Texas Live Oaks, Quercus fusiformis

Located among natural springs and seeps along the headwaters of Comanche Creek, hunters and gatherers used this site for several thousand years based on archaeological findings. The grove sits at the intersection of 1800s trails leading west from Comanche Peak and southwest from Granbury, making a natural meeting point for native tribes and then early settlers. In the late 1800s, the grove was converted to a ranch site supporting a farrier, smokehouse, agricultural repair, and ceramicist. The grove holds and makes living witness to quintessential Texas history, from the artifacts buried within its roots to the ranch built beneath its shade.

The Story

The Comanche Creek Live Oak Grove sits on a site of periodic human occupation for several thousand years. The Grove of more than 50 mature Texas Live Oaks is overlooked by Comanche Peak, which sits about one and a half miles to the east. Situated in the Cross Timbers ecoregion of North Central Texas, the Grove sits on a spring and seeps at the headwaters of Comanche Creek. The site lies between two early pioneer homesteads that date from before and after the Civil War.

Artifacts found by the landowners and confirmed by archaeologists indicate likely semi-permanent occupation of the Grove site throughout the Archaic cultural periods. Artifacts found on site include dart points, arrow points, and grindstones. The artifacts indicate that tribes of hunters and gatherers used this site to prepare for hunts and process grains, seeds, and nuts. The Grove likely witnessed this land use until the mid-1800s when the bison herds and Comanche tribes were pushed to the west and northwest by increasing settlement.

In the 1800s, the Grove oversaw a trail intersection used by native Americans and settlers traveling west from Comanche Peak or southwest from Granbury to Paluxy River crossings at Glen Rose and Paluxy. After the formation of the Texas Republic, the land containing the Grove was deeded to the heirs of William Harper. Harper was an Irish immigrant and a member of the Texas militia massacred at Goliad in 1836.

The Grove soon after became the grounds of a working ranch supporting multiple activities. Artifacts found near the surface indicate the site supported a farrier, ceramicist, agricultural repair, and smokehouse between the late 19th through the middle of the 20th century. The natural springs and seeps provided water for residents, agriculture, and tree grove sustenance. In return, the Grove provided an abundance of shade for residents and ranch hands to gather and rest.

A shed, smokehouse, and cellar are some of the historic buildings that date from the early 1900s and reside under the shade of the Comanche Creek Live Oak Grove.

Several historic buildings remain from the early 1900s, including a house, smokehouse, cellar, shed, and workshop.
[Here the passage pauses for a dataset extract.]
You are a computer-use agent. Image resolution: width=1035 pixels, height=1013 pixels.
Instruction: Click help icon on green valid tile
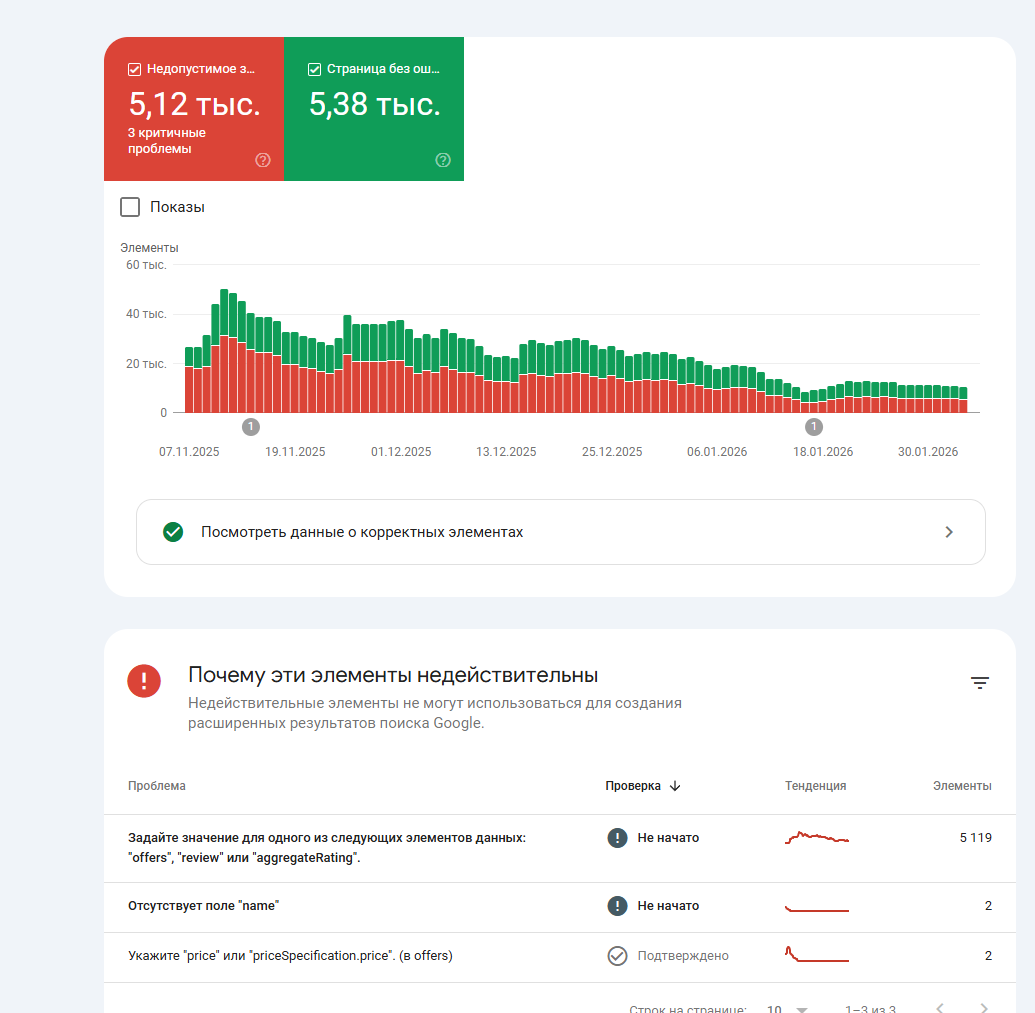click(x=443, y=160)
The cellar appears made from cement (and maybe brick) and appears well-made and to be quite old, possibly around 100 years old or more based on the weathering of the cement and the general style. The smokehouse is made of wood and is built on a limestone rock foundation. The detached shed (or garage) is made from wood and shows signs of previous use as a kiln or ceramic workshop.

On the 23rd of September, 2023, the Texas Historic Tree Coalition dedicated the Comanche Creek Live Oak Grove as an official historic tree site and presented the landowners a proclamation and certificate confirming this recognition.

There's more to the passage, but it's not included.